»»

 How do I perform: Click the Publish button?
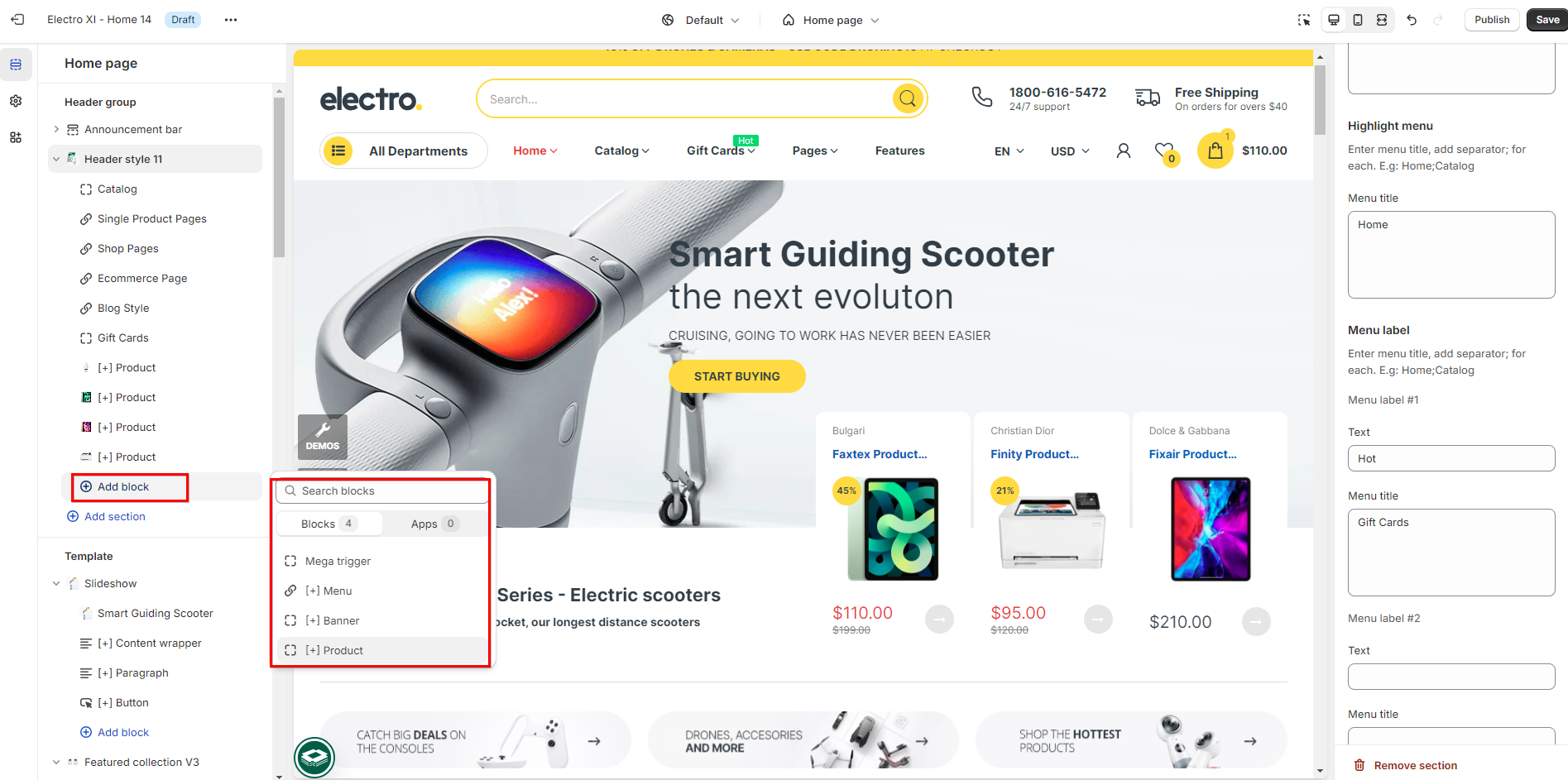tap(1492, 20)
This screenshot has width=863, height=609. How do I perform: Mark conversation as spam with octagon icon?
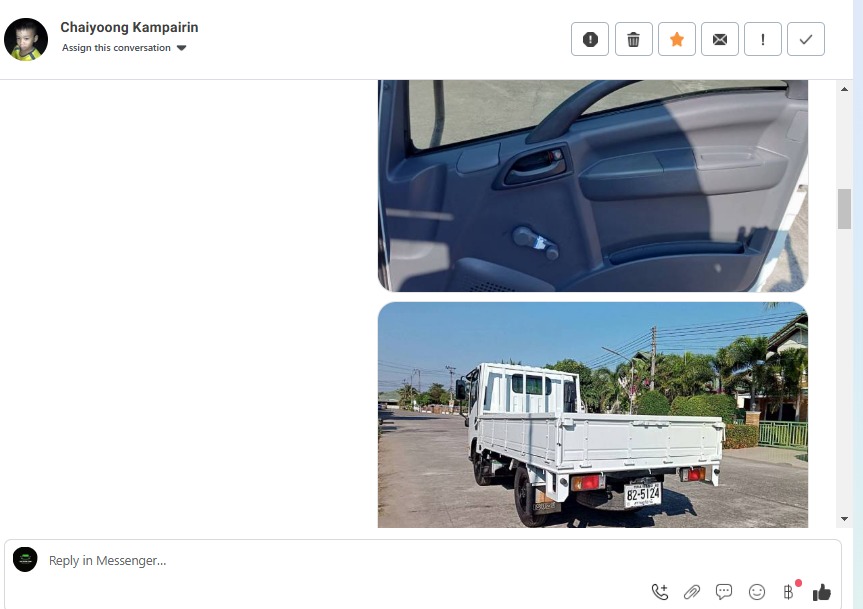tap(589, 39)
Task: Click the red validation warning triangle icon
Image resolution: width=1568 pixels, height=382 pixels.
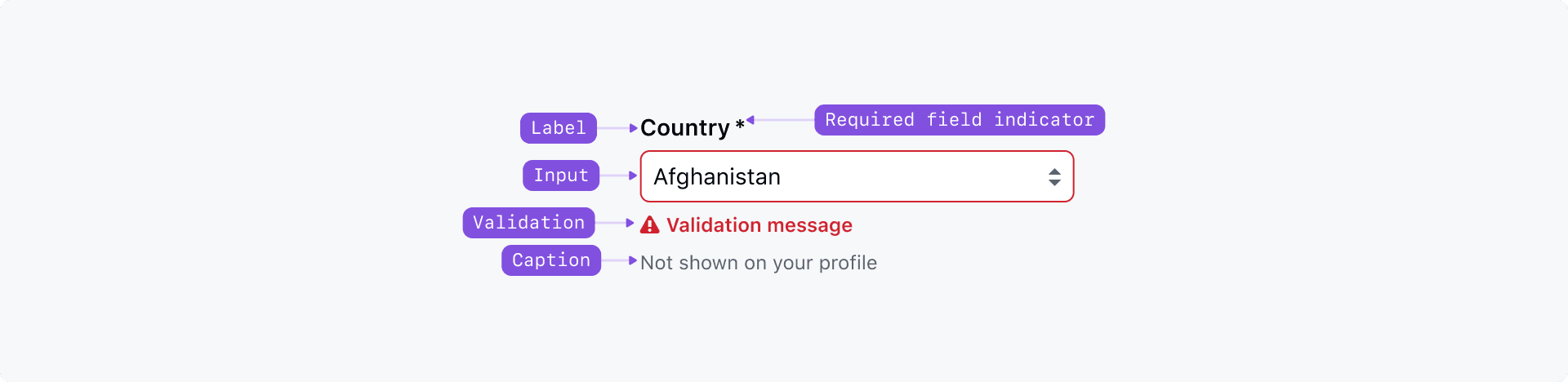Action: (x=649, y=225)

««

Please give a word-for-word transcript of the lines from the one holding "This screenshot has" through the final line of the entries, both ends kept, with no pictures.

Your solution:
This screenshot has width=863, height=609. How do I perform: Mark conversation as spam with octagon icon?
tap(589, 39)
Task: Click the red validation warning triangle icon
Image resolution: width=1568 pixels, height=382 pixels.
Action: (x=649, y=225)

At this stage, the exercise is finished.